*Record extracts*
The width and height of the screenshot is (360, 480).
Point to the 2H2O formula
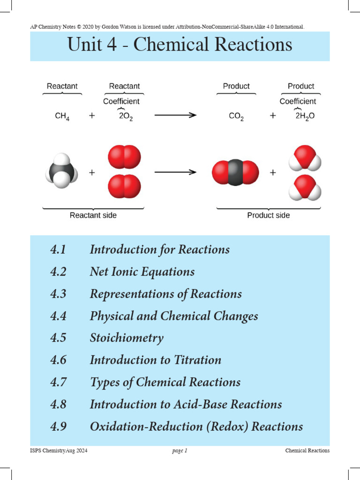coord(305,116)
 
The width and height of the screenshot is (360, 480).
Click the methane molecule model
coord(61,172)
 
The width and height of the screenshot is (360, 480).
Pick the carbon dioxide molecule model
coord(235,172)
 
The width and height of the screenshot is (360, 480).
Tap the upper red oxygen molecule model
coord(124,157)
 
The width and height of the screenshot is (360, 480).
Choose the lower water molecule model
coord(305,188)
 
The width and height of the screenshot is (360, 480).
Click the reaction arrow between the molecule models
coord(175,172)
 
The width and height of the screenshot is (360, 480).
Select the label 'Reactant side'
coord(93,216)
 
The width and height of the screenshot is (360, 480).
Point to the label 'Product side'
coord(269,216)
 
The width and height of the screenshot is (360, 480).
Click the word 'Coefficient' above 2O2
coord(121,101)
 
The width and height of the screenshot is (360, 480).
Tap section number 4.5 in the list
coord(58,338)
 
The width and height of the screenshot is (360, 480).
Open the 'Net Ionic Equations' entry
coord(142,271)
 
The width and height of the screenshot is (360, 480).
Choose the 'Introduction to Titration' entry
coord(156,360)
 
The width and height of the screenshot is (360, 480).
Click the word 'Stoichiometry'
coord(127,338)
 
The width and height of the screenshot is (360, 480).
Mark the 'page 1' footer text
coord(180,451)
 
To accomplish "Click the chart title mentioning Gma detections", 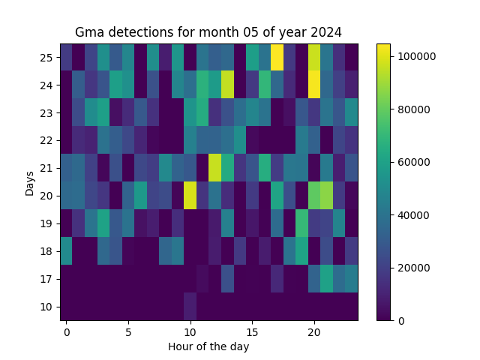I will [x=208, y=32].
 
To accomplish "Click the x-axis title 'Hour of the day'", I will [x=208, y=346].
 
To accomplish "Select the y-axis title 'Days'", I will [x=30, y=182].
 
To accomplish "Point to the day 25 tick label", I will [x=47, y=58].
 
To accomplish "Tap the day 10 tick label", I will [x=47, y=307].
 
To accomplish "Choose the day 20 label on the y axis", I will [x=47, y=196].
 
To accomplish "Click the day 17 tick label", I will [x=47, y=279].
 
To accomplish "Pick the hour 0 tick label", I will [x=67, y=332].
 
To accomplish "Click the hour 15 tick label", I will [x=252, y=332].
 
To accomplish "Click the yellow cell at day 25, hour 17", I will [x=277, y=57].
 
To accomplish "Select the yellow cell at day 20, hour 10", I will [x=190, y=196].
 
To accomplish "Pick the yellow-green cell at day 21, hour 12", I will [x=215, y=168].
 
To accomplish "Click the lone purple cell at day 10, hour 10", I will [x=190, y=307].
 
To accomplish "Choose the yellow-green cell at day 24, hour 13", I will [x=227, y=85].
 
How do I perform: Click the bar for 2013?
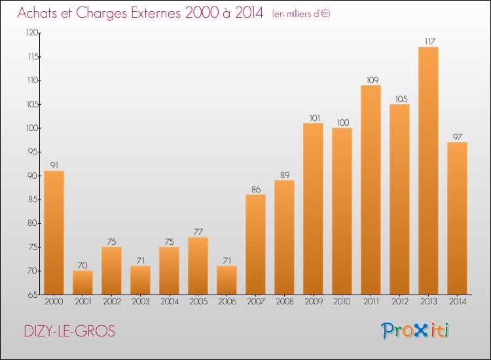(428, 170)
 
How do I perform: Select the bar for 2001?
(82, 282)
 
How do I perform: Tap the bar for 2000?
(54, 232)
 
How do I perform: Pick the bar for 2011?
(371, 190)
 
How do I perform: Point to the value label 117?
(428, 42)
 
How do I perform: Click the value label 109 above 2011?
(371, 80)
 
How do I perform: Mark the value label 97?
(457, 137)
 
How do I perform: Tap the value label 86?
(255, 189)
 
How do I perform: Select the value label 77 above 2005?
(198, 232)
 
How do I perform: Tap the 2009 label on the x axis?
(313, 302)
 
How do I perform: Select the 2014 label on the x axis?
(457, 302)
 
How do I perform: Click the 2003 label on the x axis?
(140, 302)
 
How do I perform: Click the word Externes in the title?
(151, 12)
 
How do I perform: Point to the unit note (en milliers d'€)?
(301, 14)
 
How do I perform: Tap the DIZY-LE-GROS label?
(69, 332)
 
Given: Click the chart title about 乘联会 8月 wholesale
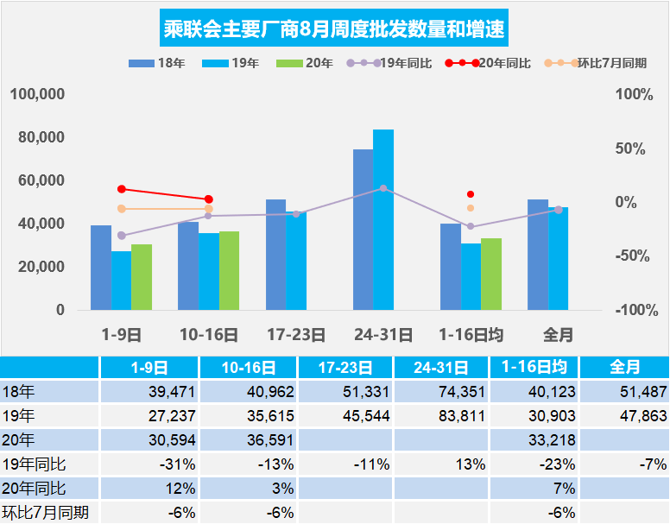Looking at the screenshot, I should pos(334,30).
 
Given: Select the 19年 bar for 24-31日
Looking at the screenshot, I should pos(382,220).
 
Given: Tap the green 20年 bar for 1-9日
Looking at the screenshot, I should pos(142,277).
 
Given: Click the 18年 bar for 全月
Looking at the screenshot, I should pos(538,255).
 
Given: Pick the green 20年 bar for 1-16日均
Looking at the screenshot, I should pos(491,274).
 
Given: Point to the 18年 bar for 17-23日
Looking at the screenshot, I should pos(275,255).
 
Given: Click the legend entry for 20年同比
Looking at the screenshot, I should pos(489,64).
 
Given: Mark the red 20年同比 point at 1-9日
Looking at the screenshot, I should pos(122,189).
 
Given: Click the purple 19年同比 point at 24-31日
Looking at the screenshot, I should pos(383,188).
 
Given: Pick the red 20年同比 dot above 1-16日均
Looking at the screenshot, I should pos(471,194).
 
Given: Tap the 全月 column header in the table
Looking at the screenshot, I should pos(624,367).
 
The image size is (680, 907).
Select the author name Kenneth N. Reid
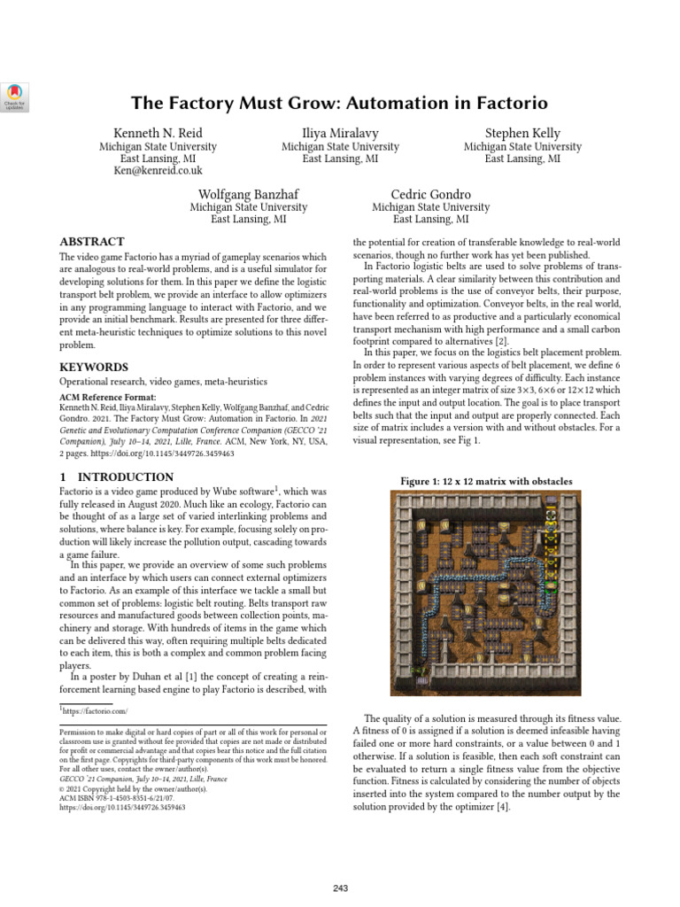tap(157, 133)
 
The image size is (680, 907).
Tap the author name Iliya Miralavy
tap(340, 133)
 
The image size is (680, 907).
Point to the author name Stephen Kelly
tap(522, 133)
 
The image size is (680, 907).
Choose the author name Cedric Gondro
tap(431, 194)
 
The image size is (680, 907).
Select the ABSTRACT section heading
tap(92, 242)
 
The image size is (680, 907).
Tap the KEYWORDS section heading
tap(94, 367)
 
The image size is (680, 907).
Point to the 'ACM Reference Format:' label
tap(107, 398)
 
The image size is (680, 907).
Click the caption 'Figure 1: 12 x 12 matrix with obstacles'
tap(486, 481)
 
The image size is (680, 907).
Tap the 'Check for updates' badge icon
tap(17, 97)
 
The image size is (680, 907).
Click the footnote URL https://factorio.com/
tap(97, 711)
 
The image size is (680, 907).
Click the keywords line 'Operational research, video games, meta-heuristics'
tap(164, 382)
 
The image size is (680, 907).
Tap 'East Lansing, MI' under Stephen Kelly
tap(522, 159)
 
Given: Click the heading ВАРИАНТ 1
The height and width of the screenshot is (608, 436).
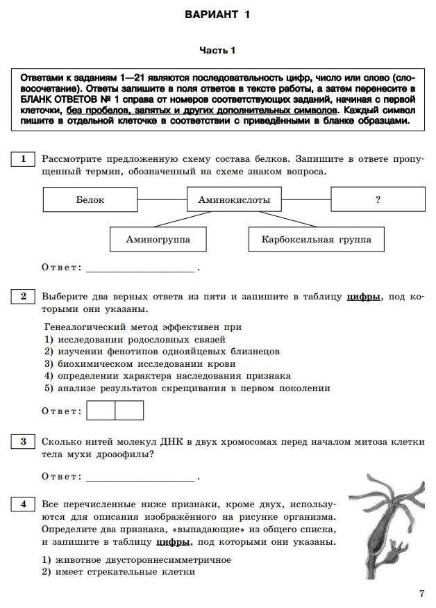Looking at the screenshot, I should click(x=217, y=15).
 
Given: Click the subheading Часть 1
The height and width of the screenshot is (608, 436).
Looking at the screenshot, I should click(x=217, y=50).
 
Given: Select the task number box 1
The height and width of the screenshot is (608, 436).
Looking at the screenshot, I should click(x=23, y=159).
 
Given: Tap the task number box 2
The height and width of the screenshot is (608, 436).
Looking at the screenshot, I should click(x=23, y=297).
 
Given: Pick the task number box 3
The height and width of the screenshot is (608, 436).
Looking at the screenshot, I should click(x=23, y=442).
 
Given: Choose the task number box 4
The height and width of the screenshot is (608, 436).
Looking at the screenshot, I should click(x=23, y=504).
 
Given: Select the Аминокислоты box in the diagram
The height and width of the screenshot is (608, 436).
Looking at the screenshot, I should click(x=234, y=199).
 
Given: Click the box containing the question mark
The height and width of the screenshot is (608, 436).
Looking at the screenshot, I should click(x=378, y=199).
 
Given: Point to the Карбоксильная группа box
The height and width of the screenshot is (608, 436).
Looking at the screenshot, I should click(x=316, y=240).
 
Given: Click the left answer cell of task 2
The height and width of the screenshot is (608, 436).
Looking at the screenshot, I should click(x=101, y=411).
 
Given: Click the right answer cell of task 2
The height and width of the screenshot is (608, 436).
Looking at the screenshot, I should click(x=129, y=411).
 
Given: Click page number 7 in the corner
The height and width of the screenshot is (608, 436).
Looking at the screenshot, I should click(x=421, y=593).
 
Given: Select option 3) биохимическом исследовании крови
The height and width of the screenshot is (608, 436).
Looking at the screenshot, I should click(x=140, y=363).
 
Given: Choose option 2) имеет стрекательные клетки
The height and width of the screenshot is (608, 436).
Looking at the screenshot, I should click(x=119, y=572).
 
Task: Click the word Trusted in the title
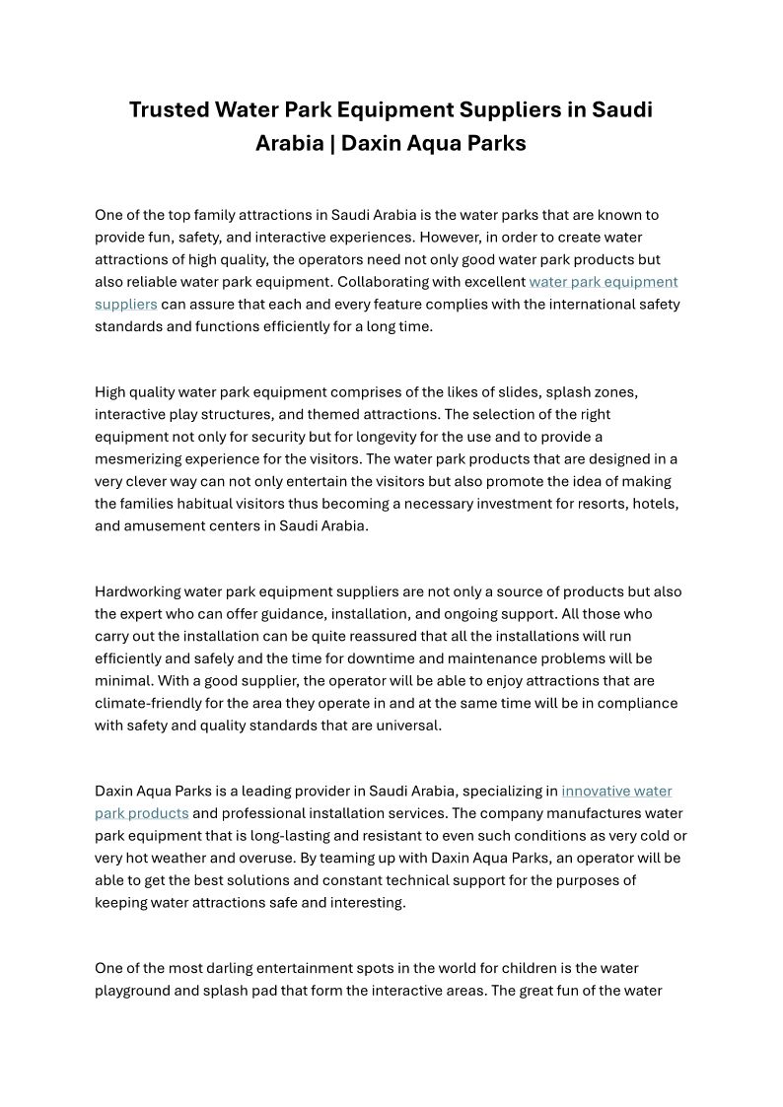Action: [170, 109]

*The problem*
Please copy the part of the items above that opens with the first line and closes with the line containing "coord(124,157)", substituting "molecule diagram" for "molecule model" and keeping everything else unchanged. Leave the pictures out.

*Reply to the task*
The width and height of the screenshot is (360, 480).
Point to the 2H2O formula
coord(305,116)
 
The width and height of the screenshot is (360, 480).
Click the methane molecule diagram
coord(61,172)
 
The width and height of the screenshot is (360, 480).
Pick the carbon dioxide molecule diagram
coord(235,172)
 
The width and height of the screenshot is (360, 480).
Tap the upper red oxygen molecule diagram
coord(124,157)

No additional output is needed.